SOURCE DOCUMENT ->
New on LowEndTalk? Please Register and read our Community Rules.
All new Registrations are manually reviewed and approved, so a short delay after registration may occur before your account becomes active.
All new Registrations are manually reviewed and approved, so a short delay after registration may occur before your account becomes active.
Kernel panic - help is needed
AlexBarakov
Patron Provider, Veteran
Around 40 minutes ago, my Seattle2 node got into kernel panic, making it completly unresponsive.
However some time ago I have seen in this forum a simple script that reboots the node in case of kernel panic, which I can not seem to find anymore. If anyone has it, I would be really thankfull :P
Comments
Well it would have to be somewhat responsive, but if you're really feeling brave...
echo 1 > /proc/sys/kernel/sysrq
echo b > /proc/sysrq-trigger
^ Don't do that by the way :P
http://www.cyberciti.biz/tips/reboot-linux-box-after-a-kernel-panic.html
Ah well, things got majorly fucked up and I am seeking help ASAP, if anyone has any management company that he can recommend, please PM me. The system is no longer booting with a kernel panic that I've never seen before and the worse thing is that I need to leave teh city in 1.5 hours for aproximetely 6-7 hours. So if anyone can recommend me a reliable management company to take a look at it while I am away and coordinate its actions via emails, please PM me the name / contact.
For anyone interested, bellow is a screenshot from my kvm console: http://i.imgur.com/IumC8.png
Can you shift-pageup on KVM?
"EXT3-fs: unable to read superblock" means, if it's trying to mount the correct block device, that the filesystem has disappeared/corrupted. Meaning that either:
-the system is trying to mount the wrong block device for some reason
or
-your software raid has de-activated itself
or
-your data is gone
or
-your data is gone
I get that feeling as well, but I noticed the mdadm notices just above it, might be some clues in there.

INFORMATION SUPPLIED ->
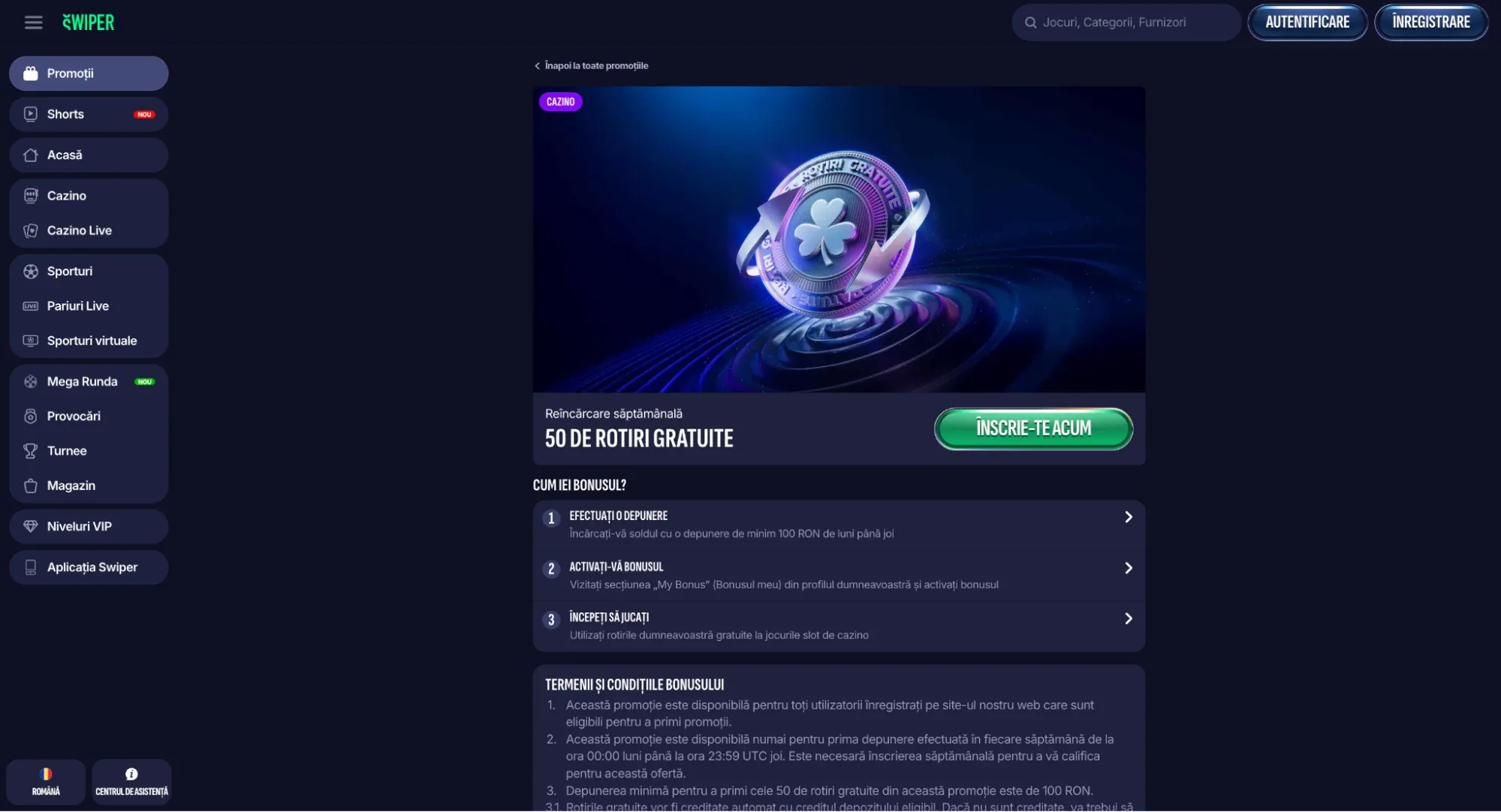1501x812 pixels.
Task: Open Shorts from the sidebar
Action: pyautogui.click(x=89, y=114)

TASKS TO COMPLETE ->
1. In the kernel panic thread, which node became completely unresponsive after the kernel panic?
2. Please list the distinct explanations the kernel panic thread offers for the "EXT3-fs: unable to read superblock" error.
3. Continue the kernel panic thread with the next reply, starting after its final comment about the mdadm notices.

ANSWER LIST ->
1. The Seattle2 node.

2.
- The system is trying to mount the wrong block device for some reason.
- The software RAID has deactivated itself.
- The data is gone.

3.
That particular serevr is running with software raid indeed.
i hope your data is not gone
@Alex_LiquidHost
Steven at rack911.com
If you can get to talk to him, he will probably solve it as best as it can get.
If you can get to talk to him, he will probably solve it as best as it can get.
I am talking with him right now. Hopefully he will take the job in the next 30 minutes before I need to get out of the office. Such a bad timing.
Yea sounds like your data is fucked.
well, with mdadm errors like that run a fsck, And then see how it goes.
@Jacob Dude.. Grammar...
I know my DC if this happens they will hook it up to an sata to usb and then connect it to my other servers, which I can then pull off the data.
Dude, ........................puffff.
Tell him I said hi
on a more serious note; if he can't fix your issue, I'm sure that noone can.
@Alex_LiquidHost Seattle2 node is not Slave node, is it?
They are not the same node as far as I know.
That's the worst thing you could do at this point. Don't take this bad advice.
Steven is working on it. I thnink that if he would not be able to restore ti to a working state, atleast I would eb able to get the data.
@Corey Judging from Damians post, If the RAID is corrupt, Damaged, Then running it could be a 50/50 chance as it always is tunning a fsck.
I don't see where @Damian said that. It's a 100% chance you will screw your raid up if these issues exist running fsck.
The only time you run an fsck is
1) After you replace any bad disks.
2) If the system says 'Inconsistent data on partition X'.
fsck is not suitable at all in this sitaution. A bunch of other things had to be done, before an actual fsck would be enitiated at the end of the procedure. Once they finish working on it, I can update this if anyone is interested in what was done.
Interested @Alex_liquidhost.
@Alex_LiquidHost please share send me an email [email protected].
Why via email? I think the entire community could benefit from the info, that is, if Alex has no issues with that.
yes, please update this thread, if it is okay for you
Hi Alex, thanks for doing your best to nurse this node back to health; glad you found someone trustworthy to help you with that.
As a customer with a VPS on this node, I would definitely be interested to hear updates as you get them -- what Steven did to fix it, and what the root cause was. It can be a learning experience for all of us. Thanks for the transparency!
Root cause - most likely a failed RAID array.
@Alex_LquidHost
fixable?